Entre um embarque e desembarque, os passageiros que passam diariamente pelos terminais rodoviários de Londrina e região esperam contar com uma estrutura adequada para as necessidades básicas, assim como conforto e segurança. Porém, em uma breve passagem pelas rodoviárias da Região Metropolitana RML), em Londrina, Cambé, Ibiporã e Rolândia, é possível notar que algumas condições mínimas estruturais deixam a desejar.
Em Cambé, no Terminal Rodoviário Gregório Wladeck, inaugurado em 1990, não há bebedouros de água e nem telefone público. Um funcionário do local afirmou que esses itens foram retirados há muito tempo.
Nos banheiros, algumas lâmpadas estão queimadas e não há sabonete para higiene das mãos e nem papel toalha. A reportagem também constatou que não há banheiro adaptado para pessoas com deficiência e na ala masculina uma das portas está quebrada.
Outra funcionária do terminal, que não quis se identificar, alegou que a presença de pombos na estrutura metálica do teto, além de incomodar, faz muita sujeira. "Estou tendo gripe e crises de rinite direto. O mau cheiro e a sujeira incomodam muito", diz, ao sugerir a instalação de uma tela no teto para evitar a presença das aves.
O arquiteto da Secretaria de Planejamento de Cambé, Fausto Anami, reconhece que existem "desconformidades" no local e que uma manutenção é necessária. Mesmo alegando que o número de passageiros é muito pequeno, Anami afirma que irá verificar o que ocorreu com o bebedouro que estava instalado e checar a possibilidade de recolocá-lo.
"Vamos providenciar os insumos, como papel e sabonetes. Além disso, vamos entrar em contato com a concessionária do telefone público para tentar reativá-lo", responde Anami, sem saber especificar a operadora do serviço. Em relação aos pombos, o arquiteto diz que a infestação é enfrentada também por outros municípios e não aponta nenhuma medida provisória.

Fluxo
Na Estação Rodoviária Marechal Rondon, em Rolândia, o fluxo diário é de seis mil pessoas porque a construção também contempla o Terminal de Transporte Metropolitano. Usuário frequente, Moisés Quaresma da Silva comenta que as plataformas de embarque e desembarque deveriam passar por melhorias. "Acho que tinha que modernizar porque é um local frequentado por muita gente", diz. Já o aposentado José Lombardo reclama do número de assentos para espera dos ônibus. "Acho que tem que ter mais bancos. Muitas vezes tenho ficar em pé esperando pelo ônibus", conta.

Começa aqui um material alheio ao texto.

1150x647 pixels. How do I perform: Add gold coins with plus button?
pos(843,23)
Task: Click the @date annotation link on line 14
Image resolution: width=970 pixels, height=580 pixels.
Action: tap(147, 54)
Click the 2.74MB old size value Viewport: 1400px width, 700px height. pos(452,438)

A construção do espaço foi em 1959, sendo a última reforma no ano 2000. De acordo com a assessoria da prefeitura, o reparo mais recente foi a pintura do local. O administrador da Rodoviária, José Antônio Motta, afirma em nota que "é difícil manter a estrutura da rodoviária, pois andarilhos também procuram o local para usar os sanitários e não podem ser expulsos". Ainda de acordo com ele, uma solução seria a terceirização dos sanitários para uma empresa de higiene e conservação, que cobraria uma taxa mínima dos usuários.
Em relação aos assentos, Motta revela que estudará a possibilidade de instalação, mas adianta que enfrenta problemas de espaço físico. Quanto à revitalização, a assessoria de comunicação da prefeitura afirmou em nota que a Secretaria de Planejamento irá realizar um estudo para reforma do espaço, que deverá estar revitalizado até o final do ano.

Conjugado
Em Ibiporã, a Estação Rodoviária José de Rocha Guedes que está em funcionamento desde 1974, passou por reforma no ano de 1995, mas também enfrenta a mesma situação das cidades vizinhas. Com o terminal urbano conjugado, o número de passageiros é alto. "A estrutura desse lugar precisa ser maior. O mais importante é o teto, pois quando chove, não ficamos protegidos. Além disso, precisamos de mais bancos de espera", aponta a usuária Gecilene de Lima Oliveira.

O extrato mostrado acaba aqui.